Personal life
- Born: 1930 Kalinjar, Haripur District
- Died: 21 May 2002 (aged 71–72) Lahore
- Resting place: Kalinjar, Haripur District
- Political party: Jamiat Ulema-e-Islam

Religious life
- Religion: Islam
- Founder of: Jamia Rahmania in Gujjar Singh
- Profession: Islamic scholar, Khatib and politician

= Ajmal Khan Lahori =

Pakistani Islamic scholar

Ajmal Khan (1930 – 21 May 2002) was a Pakistani Islamic scholar, elocutionist and politician. He was the patron of Jamiat Ulema-e-Islam and the founder of Jamia Rahmania in Gujjar Singh. He was considered as one of the great Khatibs of his time and for this reason he got the title of Khatib-e-Islam (preacher of Islam).
== Early life and education ==
Ajmal Khan was born in 1930 in Kalinjar, a suburban village in Haripur District of NWFP, to a learned family. From beginning to end, he studied Hadith at the Jamia Islamia Rahmania Haripur, Hazara. The education and training of Maulana Khalil-ur-Rehman, the founder and director of Jamia Rahmaniya played a special role in shaping his personality, so after graduating from Dars-i Nizami, he was nominated as a teacher in the same institution.

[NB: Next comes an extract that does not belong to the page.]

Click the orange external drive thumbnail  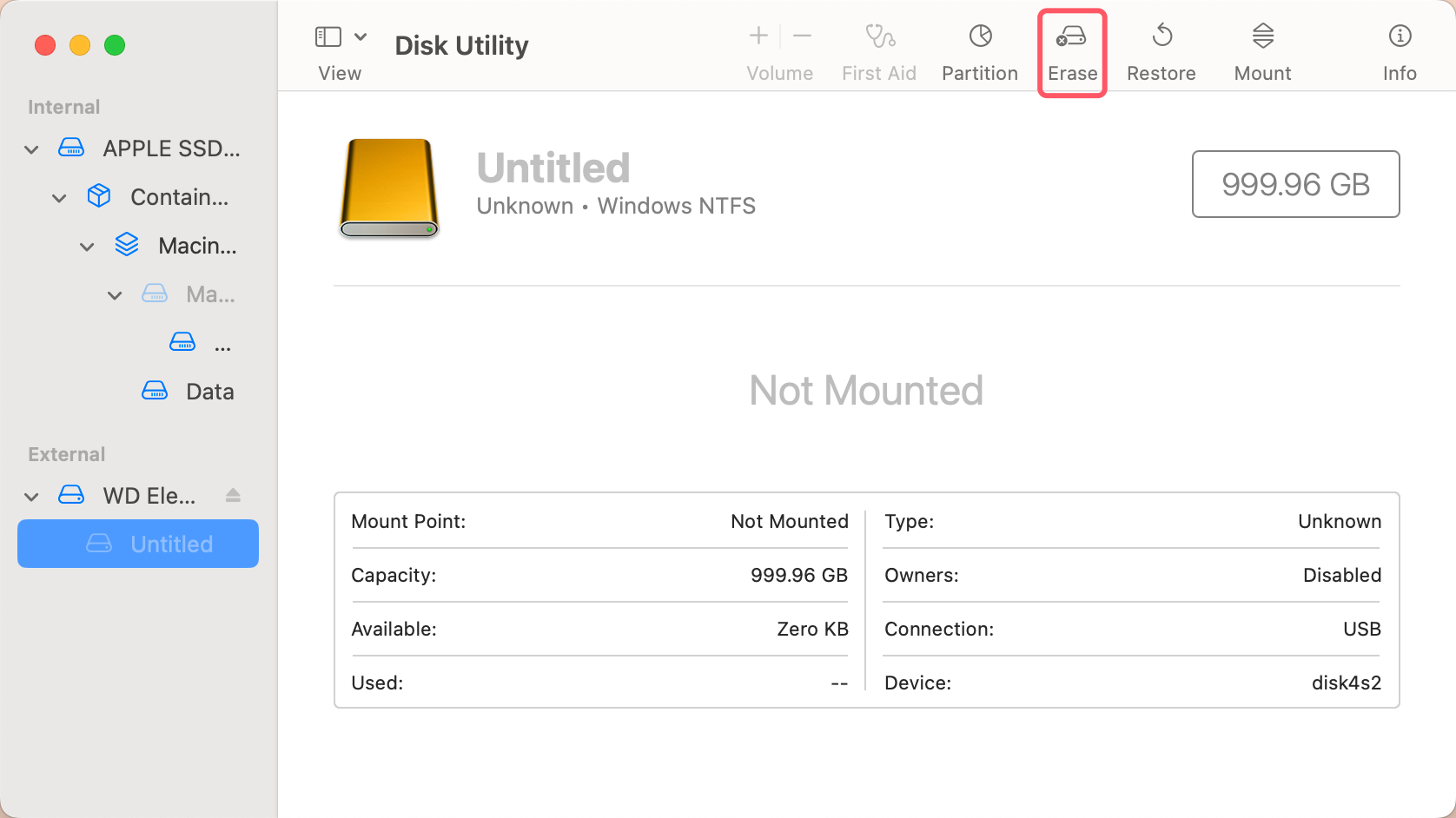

He was associated with the Jamiat Ulema-e-Islam from the very beginning and was considered a direct follower of Mufti Mahmood. Ajmal Khan remained in Jamiat Ulema-e-Islam all his life, and held various positions, and at the time of his death was the patron saint of Jamiat Ulema-e-Islam.
== Career ==
Khan started his speech in Lahore during the reign of Ahmed Ali Lahori with his full compassion and guidance. He was considered one of the greatest preachers of his time and his title was remembered as the Khatib-e-Islam (preacher of Islam). The title "Khatib-e-Islam" was first used for Thabit bin Qais Ansari who used to attend various meetings as a representative of Muhammad. Since then, many great preachers have been remembered with this title in every era, while Maulana Muhammad Ajmal Khan was the most famous with this title in Pakistan during the last half century.
== Death ==
Khan died on Tuesday, 21 May 2002. After the funeral prayers in Lahore, his body was brought to his native village of Kalinjar. Maulana Fazlur Rehman offered funeral prayers in the presence of thousands of scholars and was buried at Kalinjar in Haripur District.